(Saved entries)
- - -
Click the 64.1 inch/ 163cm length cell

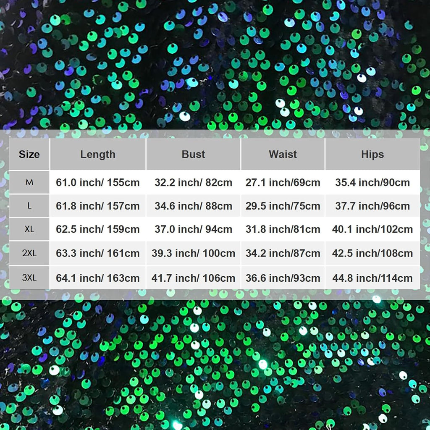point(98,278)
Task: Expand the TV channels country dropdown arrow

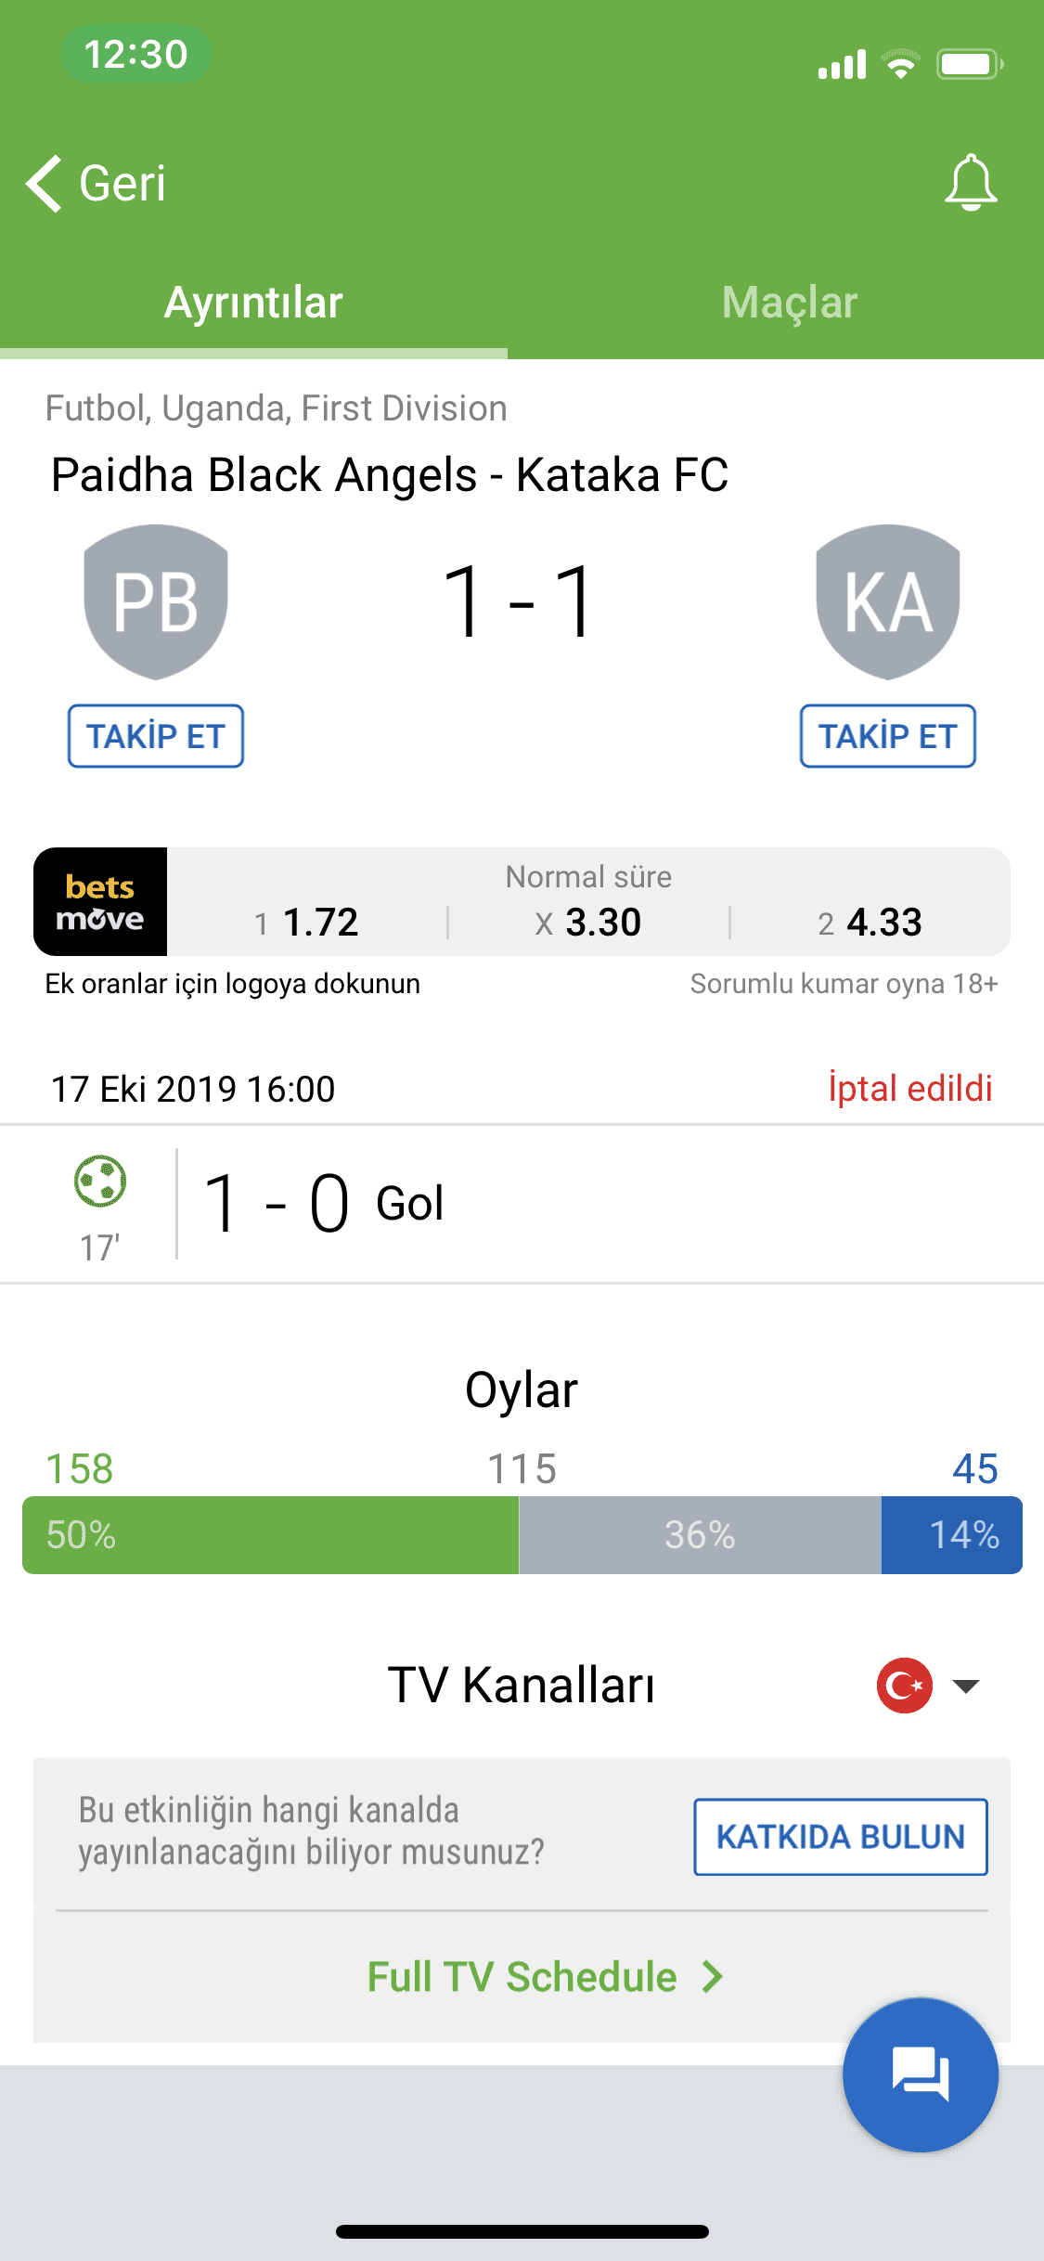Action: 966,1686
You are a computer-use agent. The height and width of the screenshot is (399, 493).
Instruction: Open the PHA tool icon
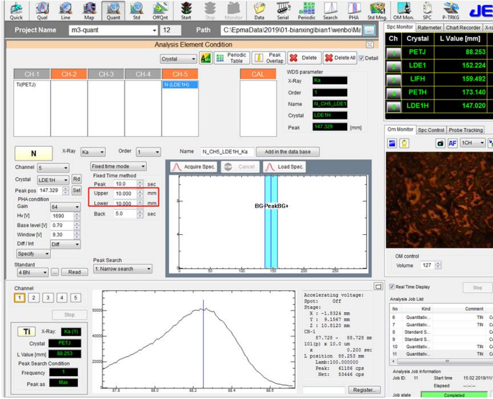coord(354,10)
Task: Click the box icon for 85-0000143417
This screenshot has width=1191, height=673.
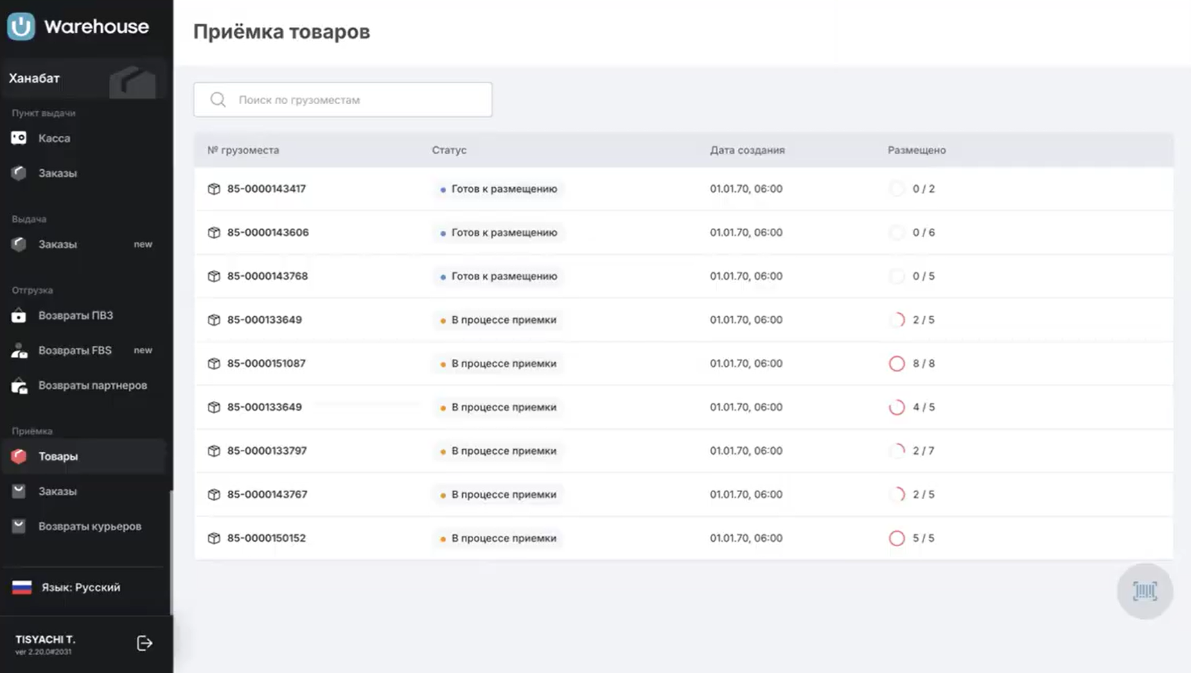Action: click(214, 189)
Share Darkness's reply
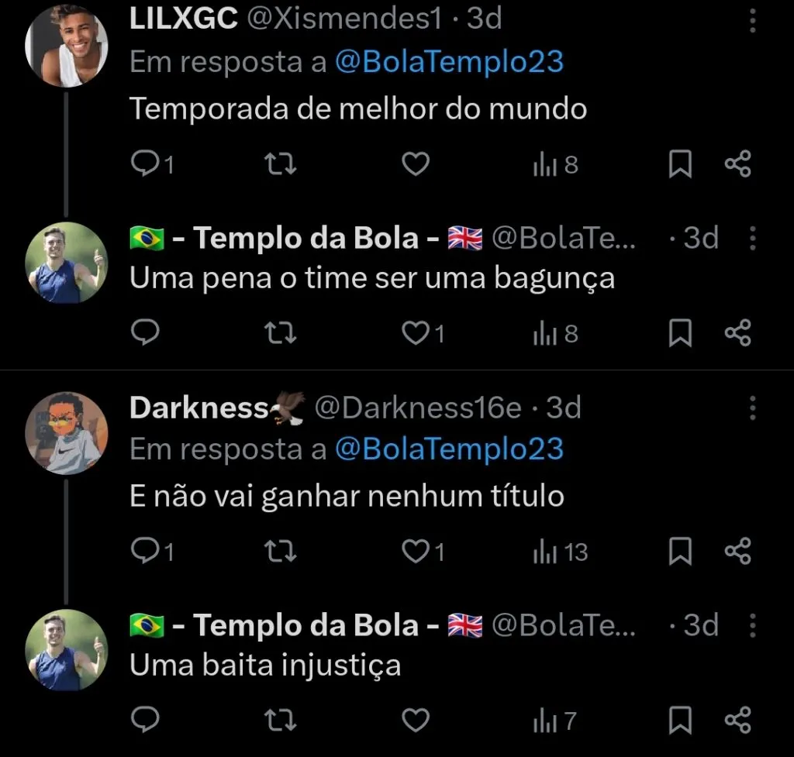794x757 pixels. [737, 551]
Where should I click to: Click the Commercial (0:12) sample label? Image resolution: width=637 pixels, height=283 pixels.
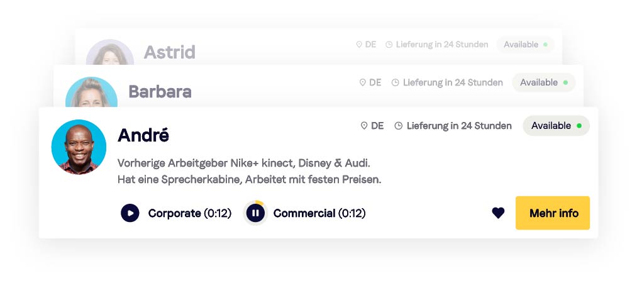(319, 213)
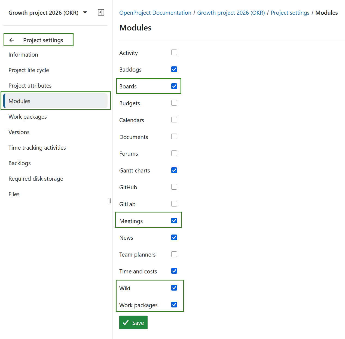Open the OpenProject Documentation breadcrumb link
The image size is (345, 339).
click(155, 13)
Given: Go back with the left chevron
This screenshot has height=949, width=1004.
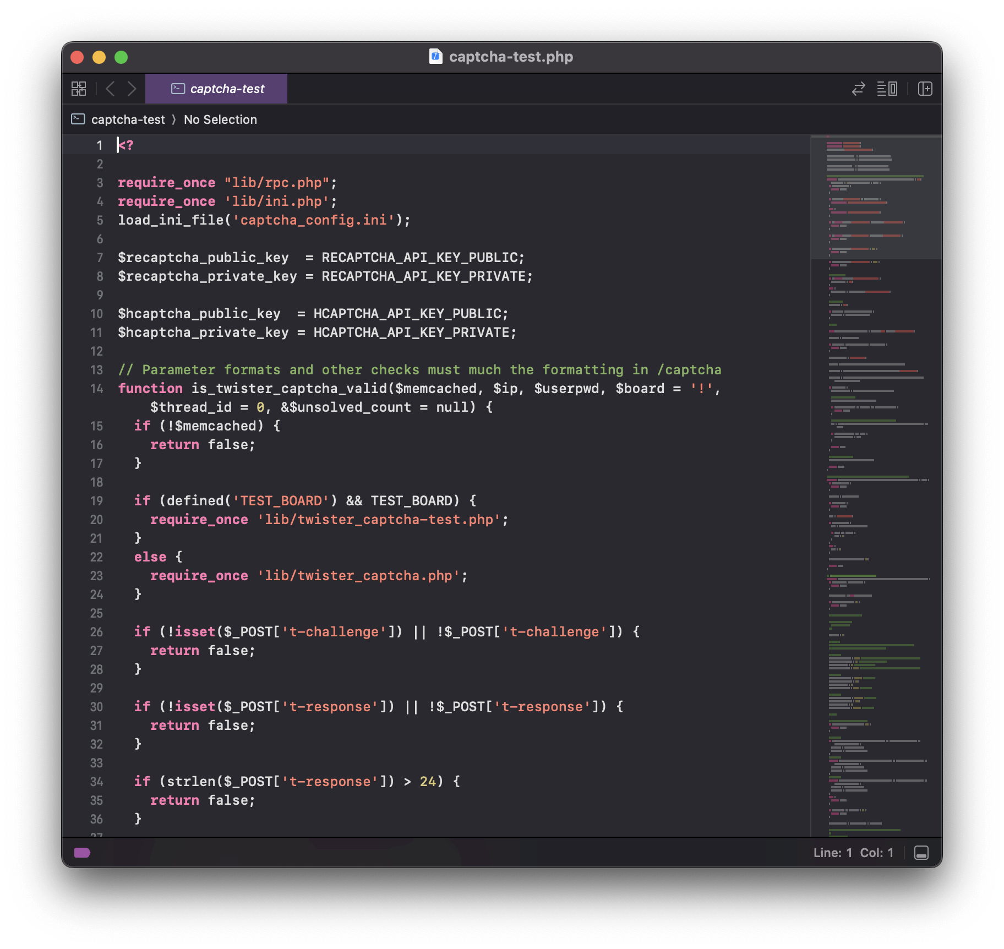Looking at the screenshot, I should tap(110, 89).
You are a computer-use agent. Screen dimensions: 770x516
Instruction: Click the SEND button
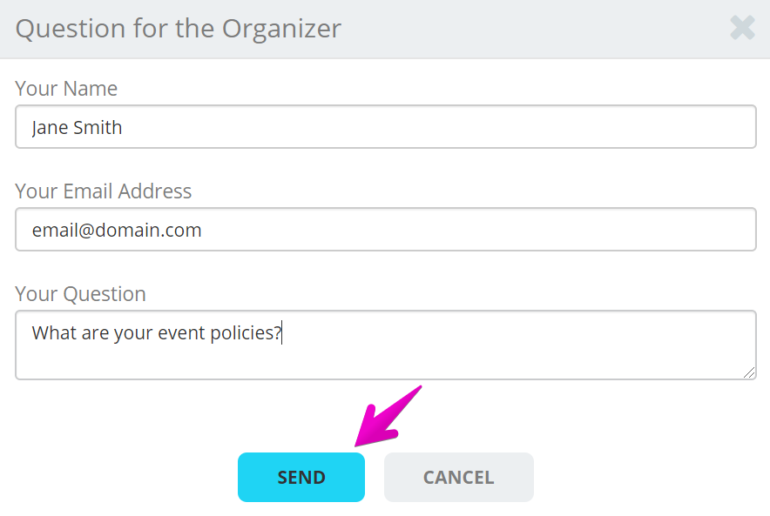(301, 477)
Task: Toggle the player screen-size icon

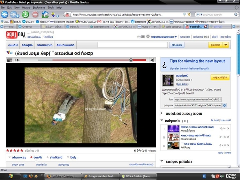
- - -
- _Instructions to follow_: You are asked to output the records precisely as they appear, minus any pictures.

- _Task result_:
Click the 64.1 inch/ 163cm length cell

point(98,278)
Task: Expand the TV channels country dropdown arrow

Action: 966,1686
You are a computer-use agent. The height and width of the screenshot is (399, 493).
Instruction: Open the PHA tool icon
coord(354,10)
Task: Click the box icon for 85-0000143417
This screenshot has width=1191, height=673.
Action: click(214, 189)
Share Darkness's reply
794x757 pixels. [737, 551]
Where should I click to: Click the Commercial (0:12) sample label? Image resolution: width=637 pixels, height=283 pixels.
(319, 213)
Open the OpenProject Documentation breadcrumb link
The image size is (345, 339).
click(155, 13)
Given: Go back with the left chevron
This screenshot has height=949, width=1004.
Looking at the screenshot, I should tap(110, 89).
You are a computer-use agent. Screen dimensions: 770x516
Instruction: Click the SEND button
(301, 477)
Task: Toggle the player screen-size icon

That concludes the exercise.